November 3rd, 2007 Fred McVittie

The traditions of objectivity place the material of that objectivity in a shared interpersonal space in front of each and all possible viewers. The (arte)facts of such objectivity are rendered as knowledge objects in this imaginal conceptual space. There is a fact that both you and I can agree upon, and if put in the right light is self-evident to everyone else also, (the Earth is round, parallel lines never meet, all things must pass). The fact is an objective fact and has the same status as any other object.

The question then becomes, what is an appropriate relationship for me to have with that object? What is your relationship? Is yours the same as mine? A number of options are possible; if we are fresh from reading Martin Buber we might have a choice of striking up a relation of I-it, in which we preserve the object’s inanimate sovereignty, but at the cost of rendering ourselves similarly lifeless and regally removed from the situation. Or we might try to establish an I-Thou relationship in which both the object and ourselves are mutually potentiated by contact.

Alternatively, we may have come to the question after reading Polanyi, and recognise in our apprehension of the object a certain direction, a kind of vectorial aspect to our relationship. We may feel that the object over these in shared conceptual space lies at the end of a line of intentionality that begins at the source of our own self.

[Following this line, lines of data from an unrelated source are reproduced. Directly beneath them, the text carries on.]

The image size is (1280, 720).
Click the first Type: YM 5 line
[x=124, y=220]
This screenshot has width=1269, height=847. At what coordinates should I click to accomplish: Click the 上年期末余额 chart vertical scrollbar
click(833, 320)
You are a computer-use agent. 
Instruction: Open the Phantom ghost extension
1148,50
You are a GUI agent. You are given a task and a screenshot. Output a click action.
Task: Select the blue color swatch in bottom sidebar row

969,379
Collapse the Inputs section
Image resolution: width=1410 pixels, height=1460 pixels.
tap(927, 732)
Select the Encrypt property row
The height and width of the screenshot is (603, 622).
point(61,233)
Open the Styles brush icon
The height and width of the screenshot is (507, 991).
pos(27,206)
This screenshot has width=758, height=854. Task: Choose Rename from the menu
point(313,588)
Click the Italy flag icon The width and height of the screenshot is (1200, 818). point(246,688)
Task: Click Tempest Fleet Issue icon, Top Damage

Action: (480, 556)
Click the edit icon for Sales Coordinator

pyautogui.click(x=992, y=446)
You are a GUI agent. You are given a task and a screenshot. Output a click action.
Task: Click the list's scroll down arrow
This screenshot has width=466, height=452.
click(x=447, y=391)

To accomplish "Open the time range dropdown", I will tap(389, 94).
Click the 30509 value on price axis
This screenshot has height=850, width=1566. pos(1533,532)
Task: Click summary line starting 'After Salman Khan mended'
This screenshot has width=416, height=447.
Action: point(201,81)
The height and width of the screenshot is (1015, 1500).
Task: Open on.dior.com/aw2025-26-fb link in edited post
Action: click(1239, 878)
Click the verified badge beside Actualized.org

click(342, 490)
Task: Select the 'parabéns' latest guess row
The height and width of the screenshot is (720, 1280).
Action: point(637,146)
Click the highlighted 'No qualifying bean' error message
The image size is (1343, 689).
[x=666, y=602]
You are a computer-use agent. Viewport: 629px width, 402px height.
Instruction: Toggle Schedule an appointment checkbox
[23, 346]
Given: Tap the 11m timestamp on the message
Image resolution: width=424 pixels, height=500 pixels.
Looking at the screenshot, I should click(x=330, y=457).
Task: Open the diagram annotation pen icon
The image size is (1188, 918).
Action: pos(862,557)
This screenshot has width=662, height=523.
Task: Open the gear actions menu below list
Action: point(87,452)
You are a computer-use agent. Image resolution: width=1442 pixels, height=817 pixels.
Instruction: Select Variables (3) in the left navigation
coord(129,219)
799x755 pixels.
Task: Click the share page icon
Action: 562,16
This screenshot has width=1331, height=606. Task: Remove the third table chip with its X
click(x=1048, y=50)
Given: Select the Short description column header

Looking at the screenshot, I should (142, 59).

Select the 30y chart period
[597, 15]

We may sense the ‘from-to’ nature of this intentionality; here I am and there is the object, and what I know of it is the result of the pouring of perception from here to there, an outpouring which oddly leaves my own body in its wake so that I feel myself not located entirely at the source but eccentrically and ecstatically projected forward toward the object. In the from-to relationship this projection is welcomed and a sense of rapport, compassion, empathy, and fellow-feeling may be invoked. The from-to light does not simply stop at the surface of the object but penetrates, connects, warms, and co-illuminates. It has a place to go to and it feels like home. Or, to stay with Polanyi, our relationship of projected intention may be less ‘from-to’ and more ‘from-at’, in which the object is given no power to receive our transmissions, and while the gaze may originate here, with the self, there is no end to the journey of our perception. The view into the shared space does not resolve onto an object of (comm)union but is interrupted by an object of the imperial empirical state.